PureBasic Forums - English

I think they will simply take a memory dump of the already decrypted program.

Basically, I coded my encryptor because I knew what it was worth. I don't trust methods that require a "small" password.
As for my encryptor, the password (preferably as long as possible) creates a very long "internal key". Coupled with that, the 3 "binary keys" are files that Xor the file to be encrypted.
Very high security therefore...

In short, I prefer to use my encryptor than another existing one.

"As for my encryptor, the password (preferably as long as possible) creates a very long "internal key".

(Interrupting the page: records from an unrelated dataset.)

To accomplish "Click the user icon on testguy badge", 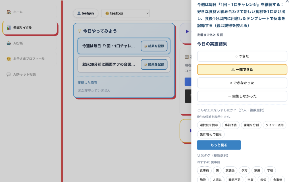I will (x=79, y=13).
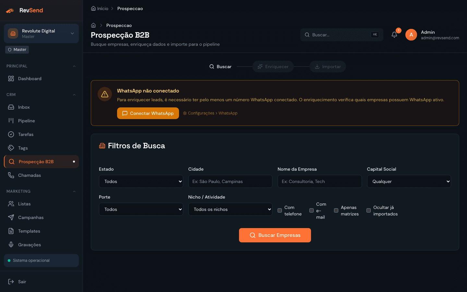Type in the Cidade field placeholder
The width and height of the screenshot is (467, 292).
pos(230,181)
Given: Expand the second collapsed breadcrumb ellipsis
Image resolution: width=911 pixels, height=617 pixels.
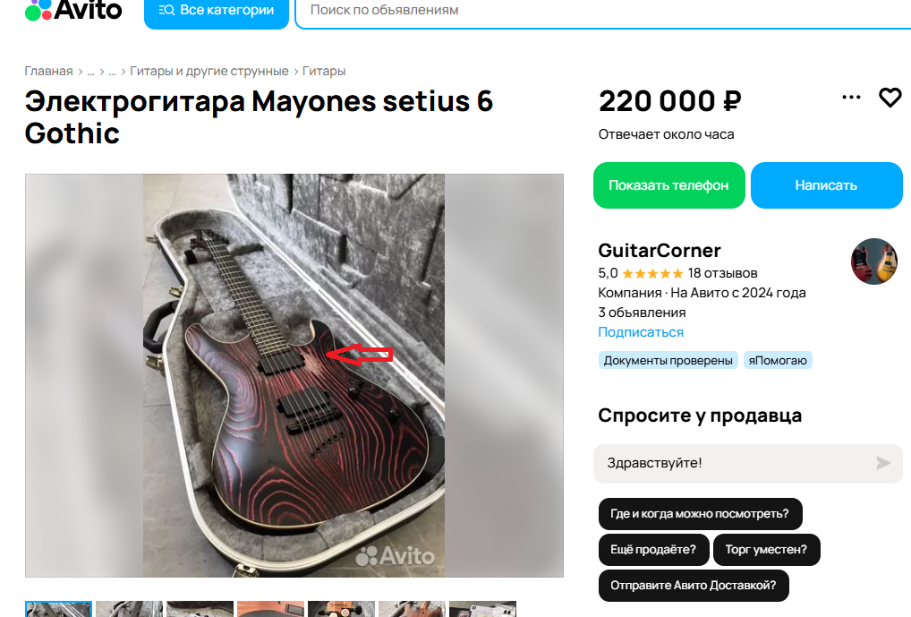Looking at the screenshot, I should tap(112, 72).
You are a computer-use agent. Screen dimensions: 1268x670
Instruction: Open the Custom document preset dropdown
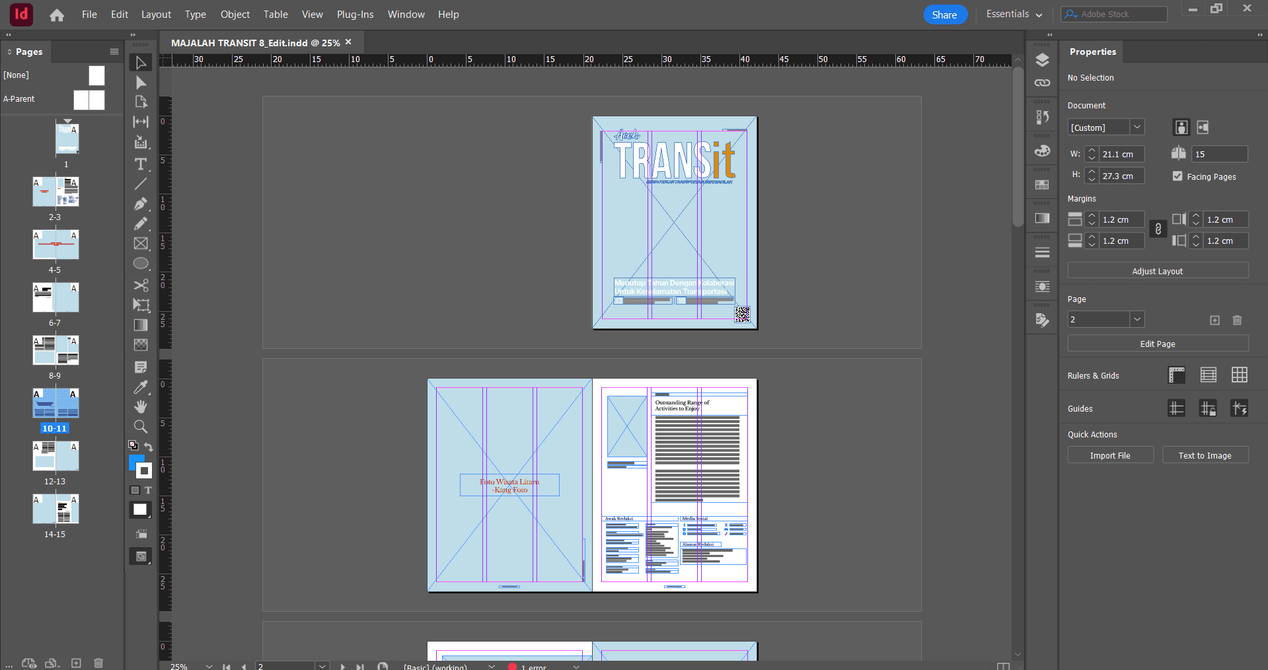(1137, 127)
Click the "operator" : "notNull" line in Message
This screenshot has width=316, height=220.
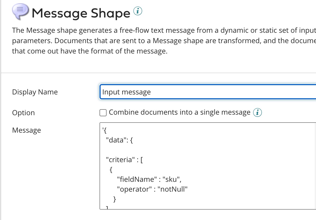pos(153,189)
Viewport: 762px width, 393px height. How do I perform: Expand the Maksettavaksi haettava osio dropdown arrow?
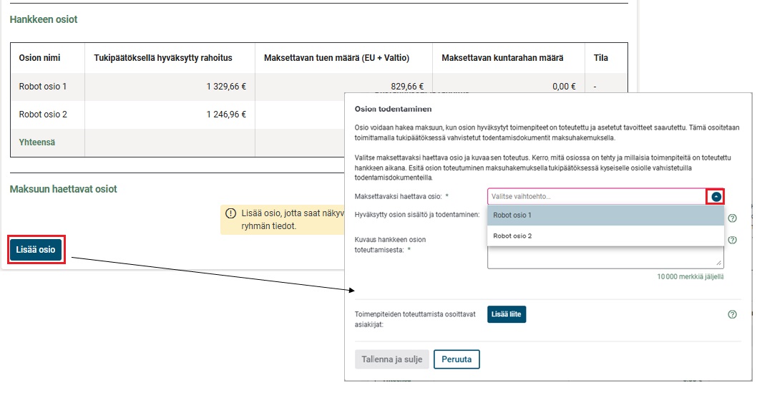click(x=715, y=197)
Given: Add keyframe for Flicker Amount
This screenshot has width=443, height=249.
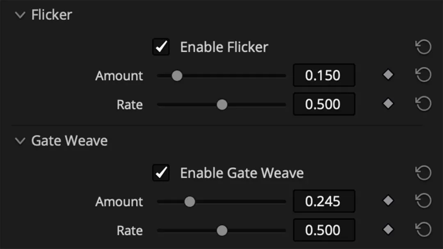Looking at the screenshot, I should [x=388, y=75].
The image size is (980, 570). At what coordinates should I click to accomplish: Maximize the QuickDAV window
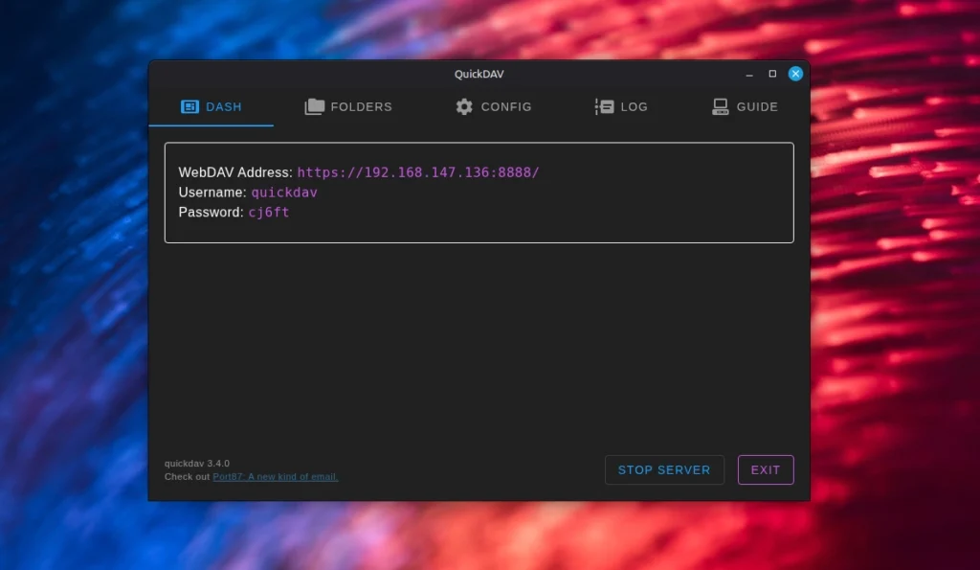point(771,74)
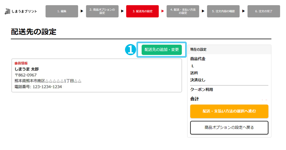The width and height of the screenshot is (286, 150).
Task: Open step 5. 注文内容の確認
Action: pos(223,11)
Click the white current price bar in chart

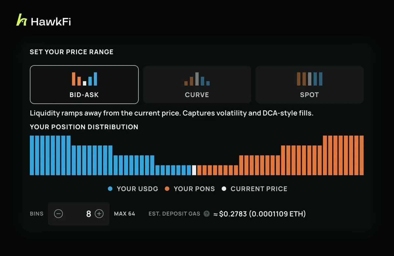[194, 170]
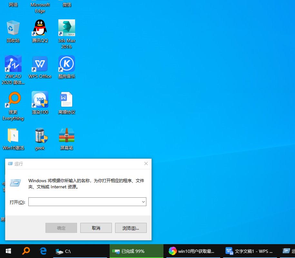The image size is (295, 258).
Task: Open the 离婚协议 document icon
Action: pos(66,99)

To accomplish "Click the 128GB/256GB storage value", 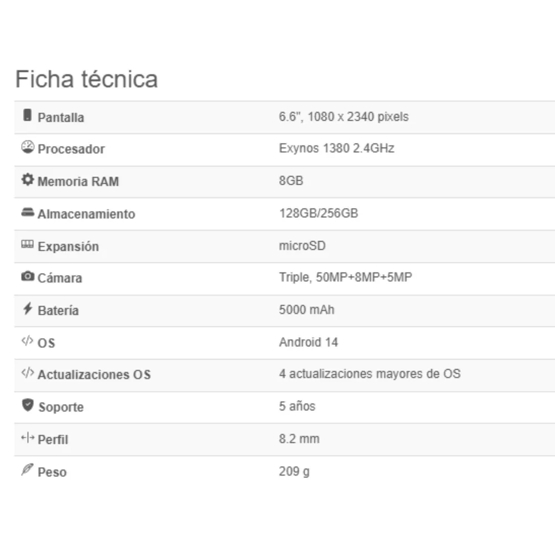I will (319, 213).
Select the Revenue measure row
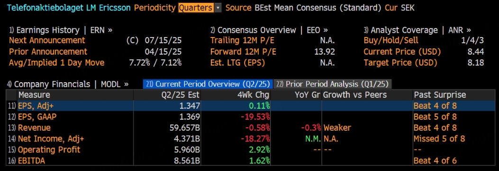Screen dimensions: 499x171 (251, 128)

That does not sound good. So you are basically replacing hashcodes, known to be cryptographically secure, with some self generated random number keys to make a long passphrase from a short one? Logically, no matter what magic you do with the entered password, the entropy in there is never more than the entropy of the original password. And using PB Random()-function does not create cryptographically usable randomness (see https://en.wikipedia.org/wiki/Cryptogra ... _generator).

I assume that if you increase the bounty for 5000$ and post it on reddit, you will get the result in a day. With 200$ there is simply no incentive to even turn on the PC for people capable of doing this. So not having someone solving your challenge does not mean it is secure at all. It is, very very likely, not secure at all.

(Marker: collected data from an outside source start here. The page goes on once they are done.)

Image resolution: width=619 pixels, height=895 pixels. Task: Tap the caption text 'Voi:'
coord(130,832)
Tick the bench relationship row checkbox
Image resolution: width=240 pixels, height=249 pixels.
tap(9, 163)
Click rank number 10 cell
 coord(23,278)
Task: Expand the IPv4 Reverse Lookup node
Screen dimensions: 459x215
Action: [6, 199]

Anyway, trusting your own experimental algorithm more than scientifically proven hard security with hashcodes and good symmetric encryption like AES is simply wrong. These standards are not used in all important products all over the world because they are not secure. Just look at the Cryptographic Algorithm Validation Program from NIST, on how they tested and validated the AES standard (https://csrc.nist.gov/projects/cryptogr ... on-program). You may get an idea about this.

Finally, google "why is inventing own cryptography a bad idea": https://www.startpage.com/do/dsearch?q= ... ea&cat=web

You may be right.
My method has a virtue: giving a different result to each encryption; precisely when we use the same password and file to encrypt. That's why it has this name.
On the dedicated site, I put 5 different results with the same parameters:
http://mutantekey3.chez.com/

You still have a month to find the file that was encrypted!

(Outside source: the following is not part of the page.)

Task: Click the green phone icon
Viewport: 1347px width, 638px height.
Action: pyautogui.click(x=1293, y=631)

SPH wrote: Thu Nov 28, 2024 9:31 pm My method has a virtue: giving a different result to each encryption; precisely when we use the same password and file to encrypt.

This is what a random iv (initialization vector) does in symmetric encryption since, I don't know, 50 years or even more? This is not a unique thing...

SPH wrote: Thu Nov 28, 2024 9:31 pm You still have a month to find the file that was encrypted!

Nah, for 200$ I do not even try to understand your code. It is horrible formatted and I would call it spaghetti code. Also, it will not compile on my Linux systems because of GUI hacks for Windows only. Really, no thanks.

As a friendly suggestion, if you really like to run a bounty on cryptoanalysis, provide well structured and cross platform code with no GUI and add a description of your algorithm in detail (like such example for RC4). Your currently provided website and code is simply not professional enough to be taken serious. Especially as you seem to lack basic understanding of cryptography in general.

BTW, I stop my posting in this thread by quoting Bruce Schneier, the man who wrote the standard book about modern cryptography and invented algorithms like Twofish and Blowfish:

Anyone, from the most clueless amateur to the best cryptographer, can create an algorithm that he himself can't break. It's not even hard. What is hard is creating an algorithm that no one else can break, even after years of analysis. And the only way to prove that is to subject the algorithm to years of analysis by the best cryptographers around.

When someone hands you a security system and says, "I believe this is secure," the first thing you have to ask is, "Who the hell are you?" Show me what you've broken to demonstrate that your assertion of the system's security means something.

Nice

@SPH: You never posted your challenge in https://www.reddit.com/r/crypto like I said, so you're not serious about it being tested. Just because some unskilled coders in this forum (me) can't crack it, doesn't mean others who deal with crypto daily can't. So, post it there. That's my challenge to you.

Ok, I'll take a look at it.

@SPH : I think there is not enough for peoples to break your program because it was written in Purebasic so not a lot of experience from that... It is possible to break with another compiler that mean you need to post elsewhere than here

But the amount of bucks you are giving maybe there will be not interesting maybe, so increase it is usually the best ... Do you have a way to offer it ?

Good luck !

Ok, that's the not the place here for this kind of posts.